最近、ニュースを騒がせているリニアモーターカー。

私が初めてリニアモーターカーを知ったのは、小学一年生の時に見た、子供百科事典の中だった。
海の上を走る電車が、東京とニューヨークの間を1時間くらいで結ぶ絵が描いてあった。

そして最近、実家の家族と焼肉を食べに行った時、リニアモーターカーの話になった。
また夫がニュースになっているものと同じ業界にいるので、いつもは父の話を聞く一方の夫も、珍しく意見を言い、会話に参加していた。

その中で、父が、「あの人どうするんやろ?」と言った。
私の父は、75才の今も週二日、何をしているかは知らないけれど、会社に通っているのだが、もうひとりだけ、父と同じくらいの年齢の人が会社にいるらしく、あの人とはその人のことだった。

あの人、は、リニアモーターカーの計画が生まれた時から、その開発と研究に関わってきた人なのだそうだ。

父は、さすがに疲れてきたと今年いっぱいで仕事は辞めるつもりらしいが、あの人は、辞めれないなあ、、、と父は言った。
リニアの生き字引みたいなことになっているからと。
最初からの流れを知っている人が、もうその人しかいないのだそうだ。
技術は書面の引き継ぎだけではどうにもならない部分があるのらしい。

そして、彼にとっては、社会人人生の全てはリニアモーターカーだ、50年近く夢見てきたことがまもなく現実になろうとしていると。

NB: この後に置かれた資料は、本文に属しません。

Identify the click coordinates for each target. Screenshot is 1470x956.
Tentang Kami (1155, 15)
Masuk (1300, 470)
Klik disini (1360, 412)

リニア、まだ8年くらいかかるでしょ?その頃83才?!と私は言った。


帰り道、夫が、僕が初めてリニアを見たのは、科学雑誌だと言った。

夢みたいな乗り物に見えたね〜と私は言った。
父によれば海の上を走ることは、現実的にはなさそうだったが、それにしてもすごいねえと思った。


それにしても。

私が、リニアモーターカーを、夢「みたい」、と思った頃、それを現実的に夢見た人達がいたということ。
そして、山のような失敗を繰り返しながら研究し続けてきた人達がいる。

引き寄せとは、かくも長い時間を要することがあるものだ、夢の実現には長い長い時間がかかることもあるものだと思った。
50年ですってさ。。。


ニュースはニュースでしかないのだけれど、それが誰かの夢が叶う瞬間だと感じた私は、ぜひともリニアモーターカーが走るといいなと思った。

まずは、あの人、の健康を祈ろうと思ったのだった。
きっと無名のままで終わる、たくさんの一サラリーマンの夢が叶いますように。

そして、私は、歴史には名前が残らない名もなき人達の夢の塊が、今私が見ている社会のような気分になり、とても幸せな気分になった。
叶った誰かの夢の中を歩いていると感じたからだ。

その時目の前にあった信号機も、バスも、そして、お腹いっぱい食べた焼肉も。
私が当たり前に目にしているものは、みんなみんな、名もなき誰かが描き、叶った夢の中だと感じたのだった。

私は夢が叶うのが好きらしい。
それが自分の夢でなくても、夢が叶うのは私を幸せな気分にする。